We learn intellectual virtues by instruction, and we learn moral
virtues by habit and constant practice. We are all born with the
potential to be morally virtuous, but it is only by behaving in
the right way that we train ourselves to be virtuous. As a musician
learns to play an instrument, we learn virtue by practicing, not
by thinking about it.
Because practical circumstances vary a great deal, there
are no absolute rules of conduct to follow. Instead, we can only
observe that right conduct consists of some sort of mean between
the extremes of deficiency and excess. For instance, courage consists
in finding a mean between the extremes of cowardice and rashness, though
the appropriate amount of courage varies from one situation to another.
An appropriate attitude toward pleasure and pain is one
of the most important habits to develop for moral virtue. While
a glutton might feel inappropriate pleasure when presented with
food and inappropriate pain when deprived of food, a temperate person
will gain pleasure from abstaining from such indulgence.

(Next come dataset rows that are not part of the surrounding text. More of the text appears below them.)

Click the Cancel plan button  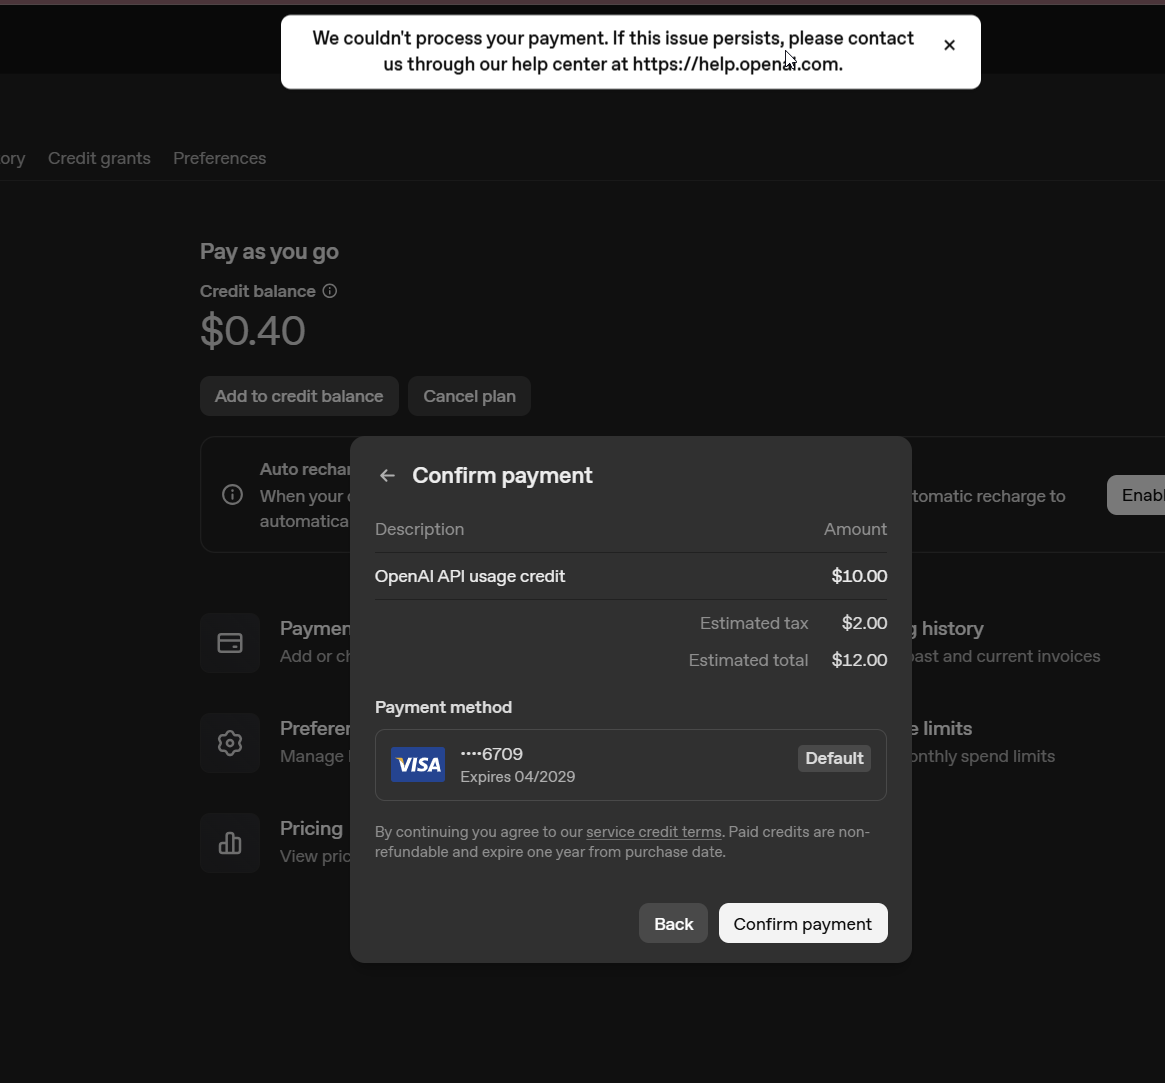tap(469, 396)
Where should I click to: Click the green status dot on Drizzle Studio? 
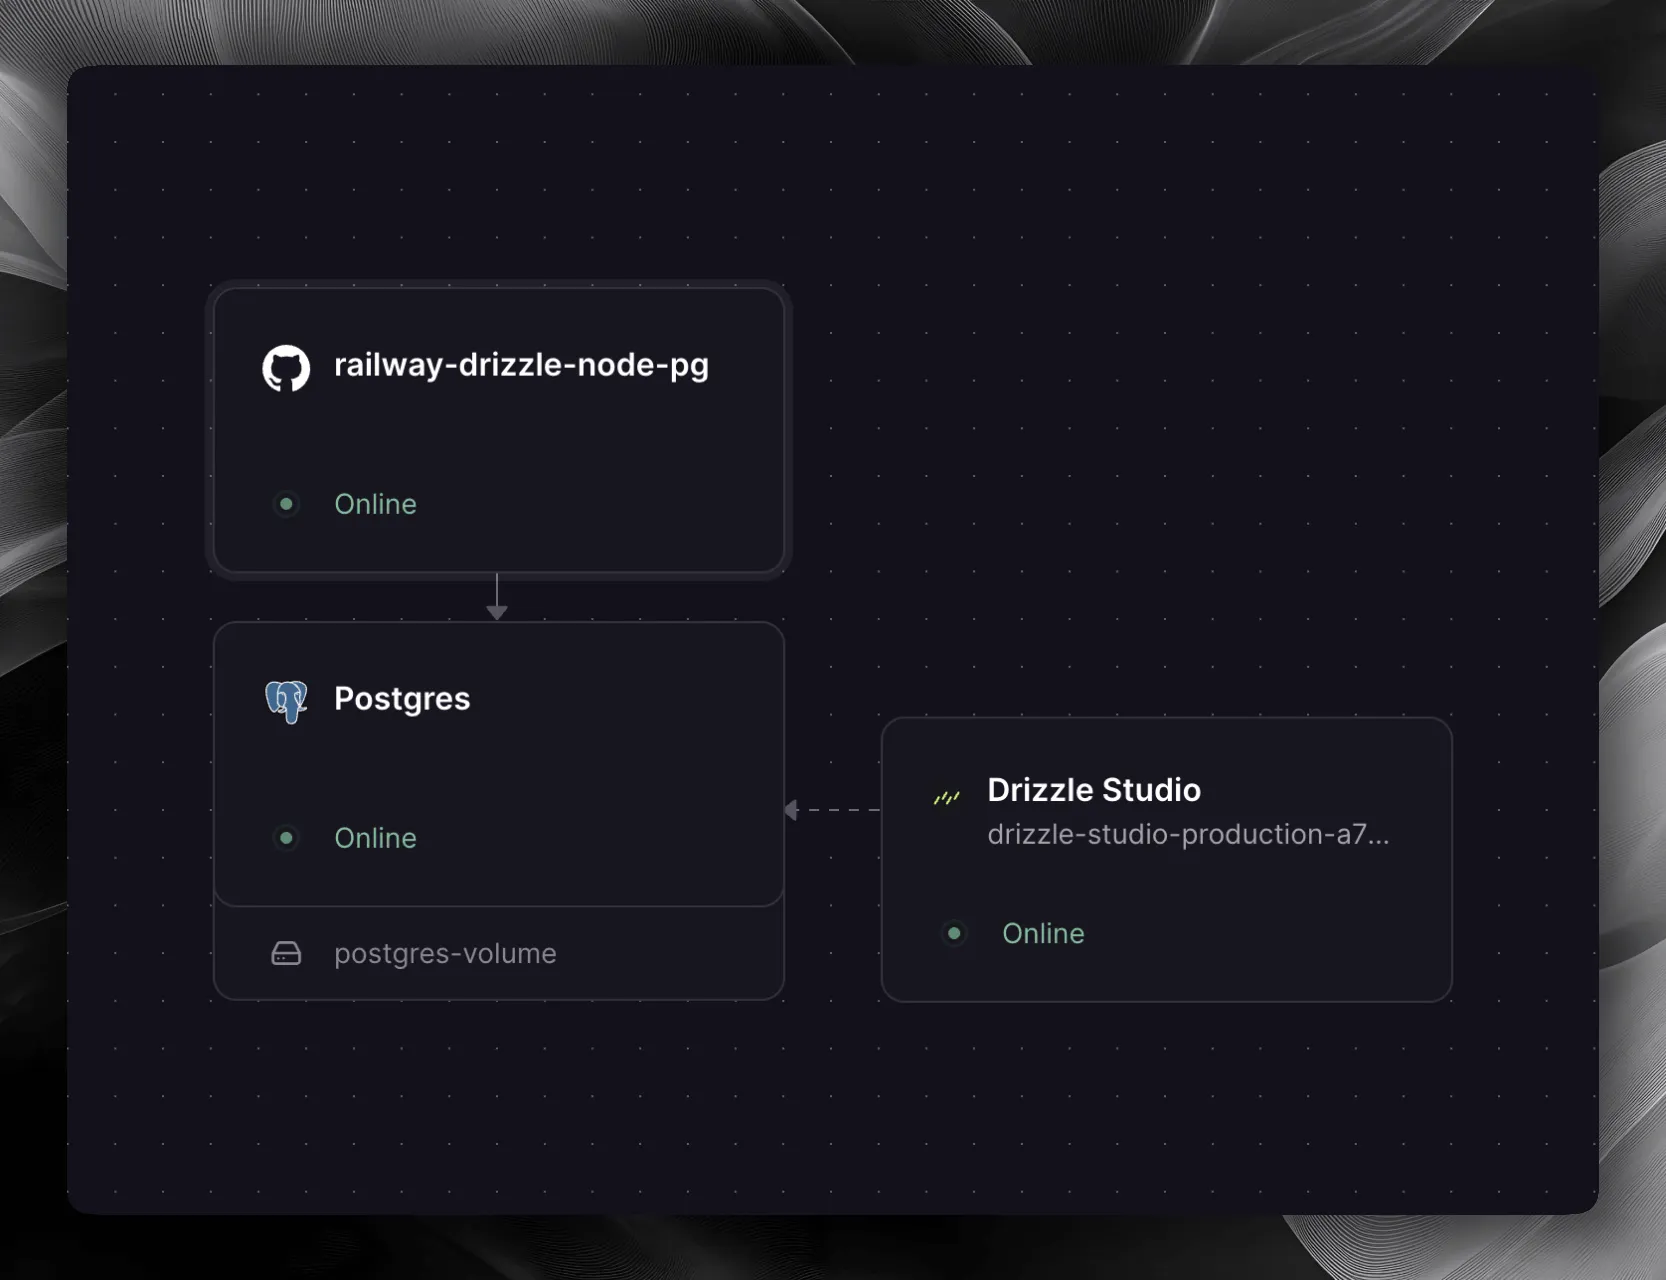pyautogui.click(x=954, y=933)
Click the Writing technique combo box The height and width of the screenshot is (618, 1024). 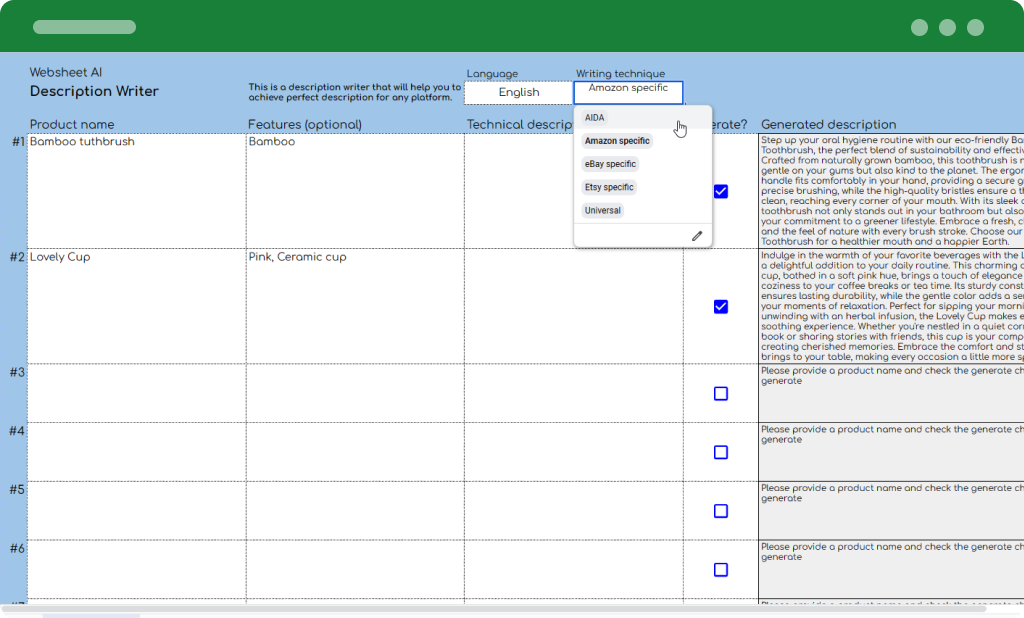(628, 92)
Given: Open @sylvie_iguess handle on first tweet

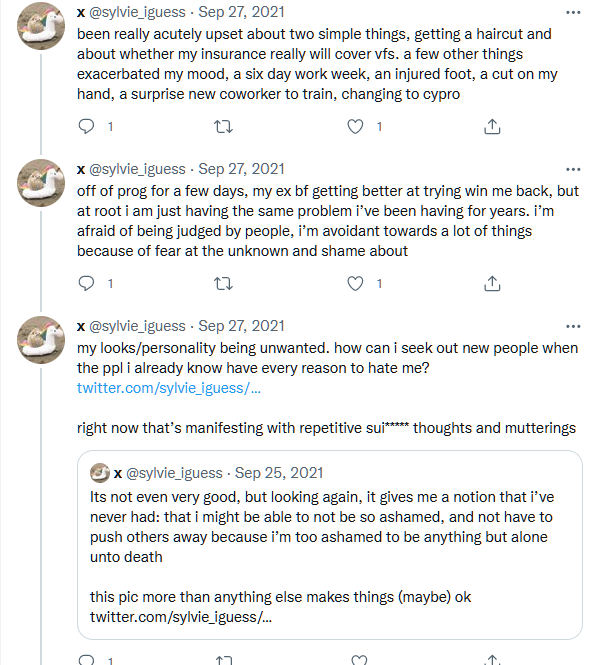Looking at the screenshot, I should coord(137,12).
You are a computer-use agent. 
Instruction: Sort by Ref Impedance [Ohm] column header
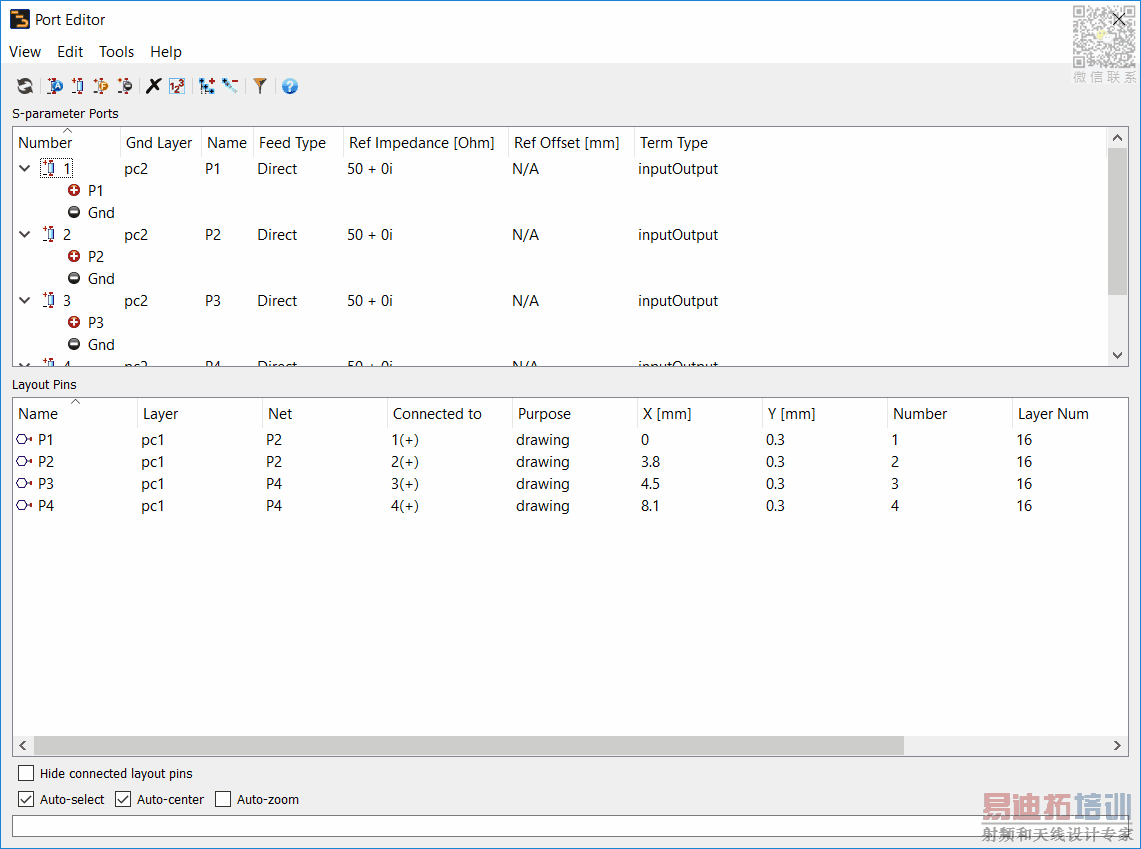(x=421, y=143)
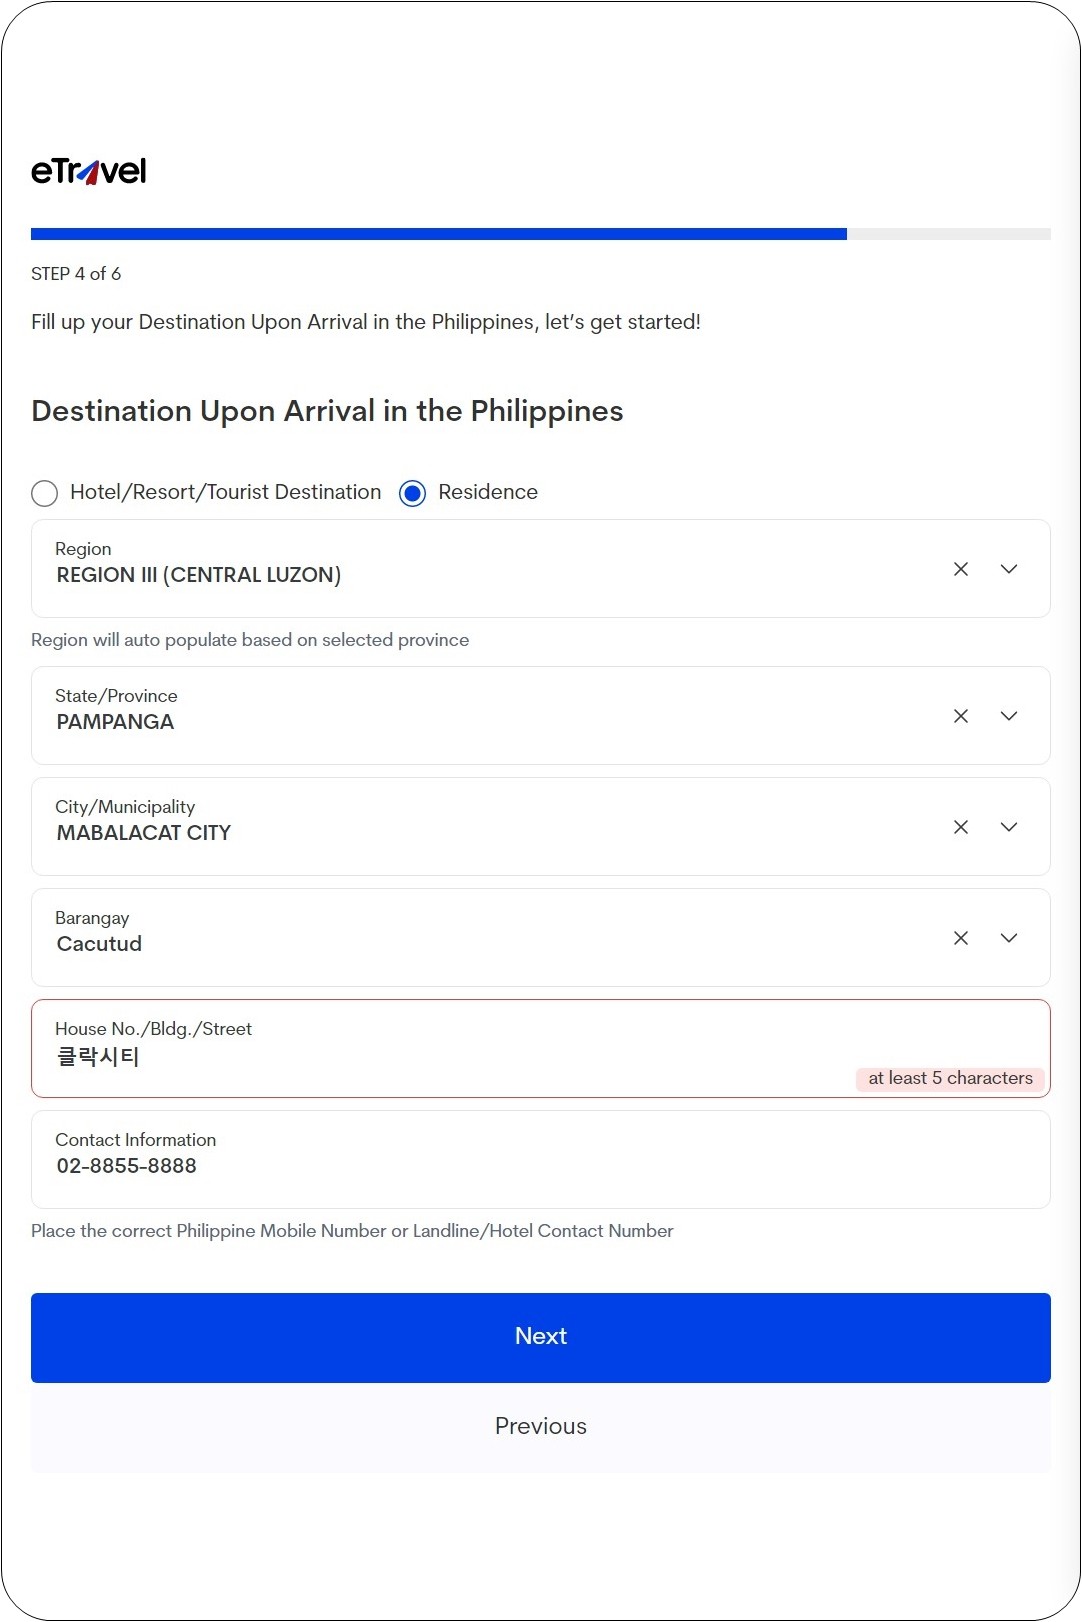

Aristotle proposes three criteria to distinguish
virtuous people from people who behave in the right way by accident:
first, virtuous people know they are behaving in the right way;
second, they choose to behave in the right way for the sake of being
virtuous; and third, their behavior manifests itself as part of
a fixed, virtuous disposition.
Virtue is a disposition, not a feeling or a faculty. Feelings
are not the subject of praise or blame, as virtues and vices are,
and while feelings move us to act in a certain way, virtues dispose
us to act in a certain way. Our faculties determine our capacity
for feelings, and virtue is no more a capacity for feeling than
it is a feeling itself. Rather, it is a disposition to behave in
the right way.
We can now define human virtue as a disposition to behave
in the right manner and as a mean between extremes of deficiency
and excess, which are vices. Of course, with some actions, such
as murder or adultery, there is no virtuous mean, since these actions
are always wrong. Aristotle lists some of the principle virtues
along with their corresponding vices of excess and deficiency in
a table of virtues and vices. Some extremes seem closer
to the mean than others: for instance, rashness seems closer to
courage than to cowardice. This is partly because courage is more
like rashness than cowardice and partly because most of us are more
inclined to be cowardly than rash, so we are more aware of being
deficient in courage.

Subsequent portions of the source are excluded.